For the last few years, Toronto’s real estate market has been on a seemingly never-ending upwards trajectory. With Sellers controlling the market, Buyers did whatever Sellers wanted, and real estate agents simply did what they were told to do. They became order takers. In fact, it spawned a new term that I wish I’d come up with: the McRealtor. Would you like fries with that?

As I blogged about earlier this week,  negotiation isn’t really part of the curriculum to get your real estate license in Ontario. But as the Toronto real estate market becomes more balanced (in other words, the supply of properties for sale is equal to the number of buyers looking to buy them), the art of negotiation is becoming more critical. Sellers can no longer count on getting a bidding war, and they can no longer dictate the terms of the agreement.

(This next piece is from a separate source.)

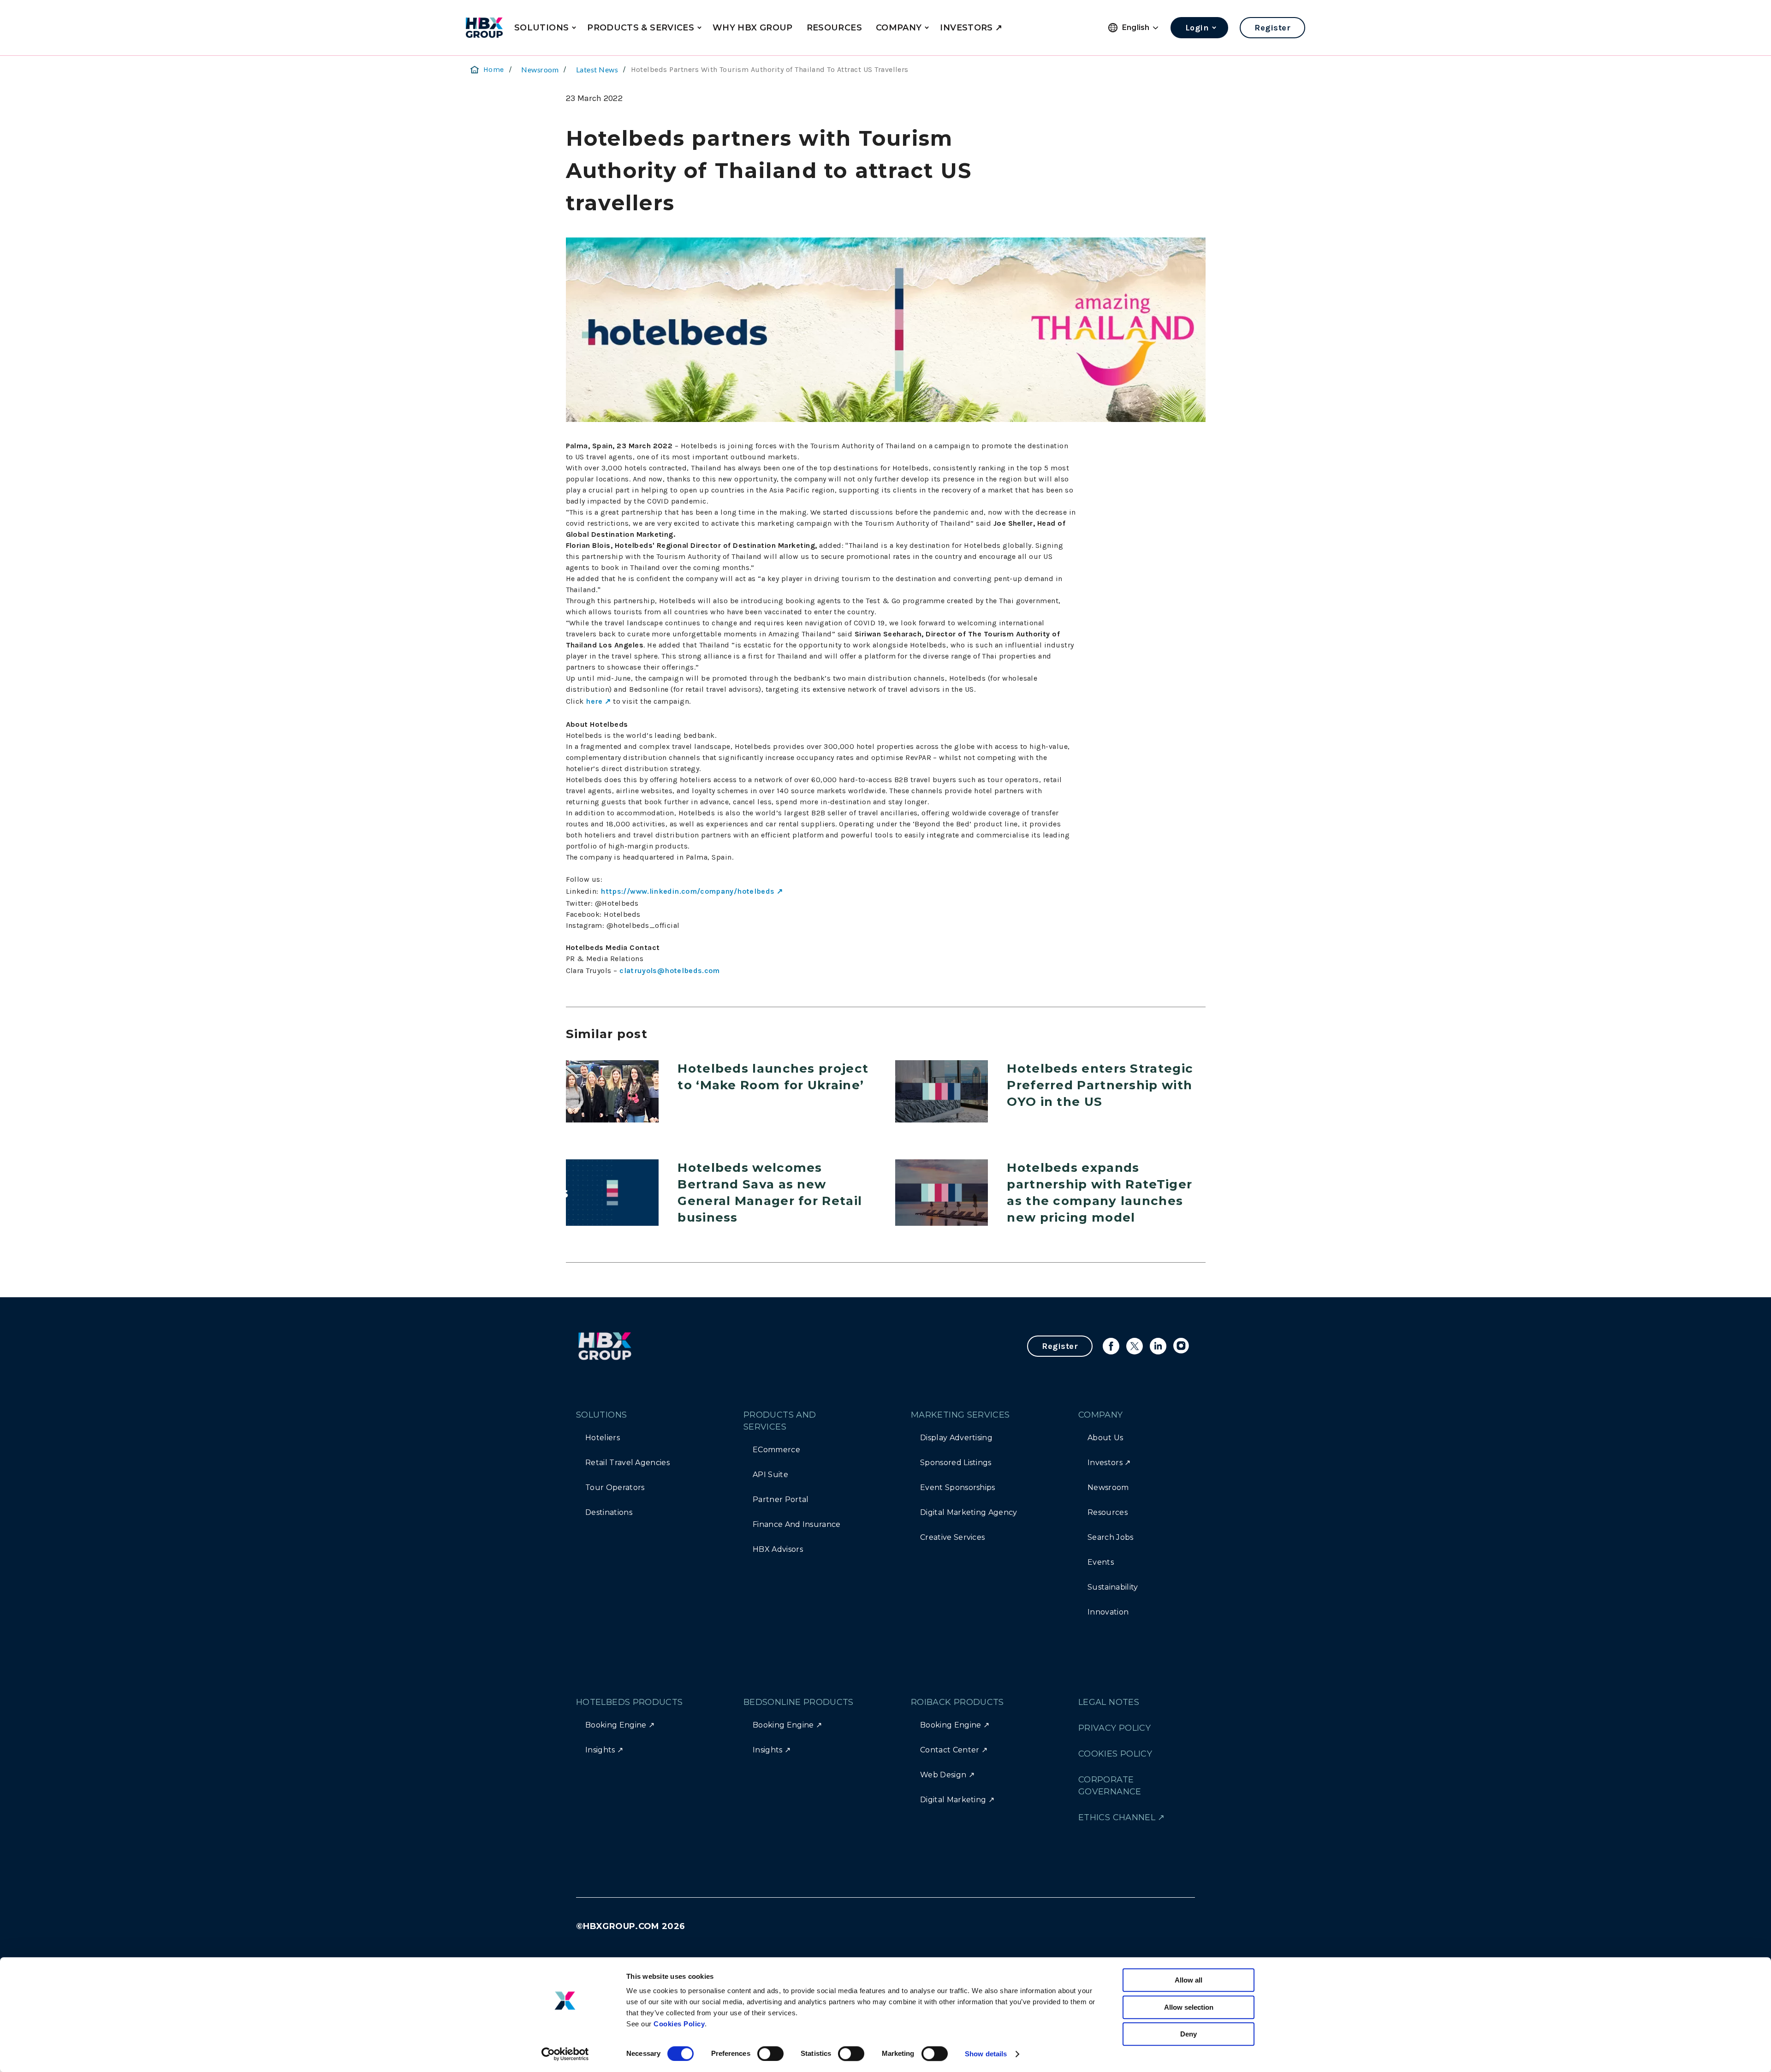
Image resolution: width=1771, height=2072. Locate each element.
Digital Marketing (953, 1799)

If you’re a Buyer in Toronto’s new real estate market, here’s what you need to know about negotiation:

Price – The old McRealtor standard of ‘give the Seller what they want’ is so 2011. These days, it’s not uncommon for negotiations to go back and forth numerous times and to span a number of days (vs mere minutes last spring). More and more, we’re finding that playing hardball when representing Buyers is working. It’s paid off for our clients to the tune of tens of thousands of dollars. Sweet.

Days on the Market – The longer a property is on the market, the more ability you have to negotiate the price down [Note to Sellers: getting greedy when you first list your property may cost you more money in the long run].

Closing Date – Closing date is important to Sellers who are moving to another home and it’s important to investors who have a vacant property and are losing money every month. If something is important to a Seller, it might save you money. We’ve successfully negotiated thousands of dollars off an asking price because our Buyers were able to be flexible on closing date.

Conditions – We were never fans of the crazed bidding war environment where eager Buyers put offers on houses without conditions, giving up the right to something as important as a home inspection. In a more balanced market, Buyers are able to negotiate better and longer conditions. Home inspections are once again the norm. While we may have negotiated two day financing conditions last year, we’re now able to negotiate up to 5 days for our Buyers to get their finances in order (which makes everything less stressful for everyone).

Stuff – Depending on the Seller and their motivations, it might be easier to negotiate “stuff” into the price – the barbecue on the balcony, fixing the leaky faucet, etc. A good real estate agent can help you decide whether or not this is to your advantage. (And no, Sellers are still not likely to give you all their furniture.)

But alas, some things never change:

Deposit – a healthy deposit continues to show the Seller that you’re serious (and that you have some skin in the game).

Speed to offer – Sure, properties are staying on the market longer these days, but that might mean 13 days instead of 6. Once you’ve found the home of your dreams, it’s always best to make a move. It’s never fun to hear  that the house you’ve been ‘thinking about” just sold.

Strategy – Negotiation has been and will always be about strategy. You can read all about that in my previous post:  Negotiation Strategy for Real Estate.

Above all else, if you’re in the market to buy a home, make sure you’re represented by someone who knows how to negotiate.


  1. Great tips! It amazes me how many realtors don’t pay attention to closing date in the negotiation. It can be a huge benefit to give the seller the date they need in a deal and can often result in you getting the deal (or losing it!).

    I clicked onto your article because of the subject line- great stuff!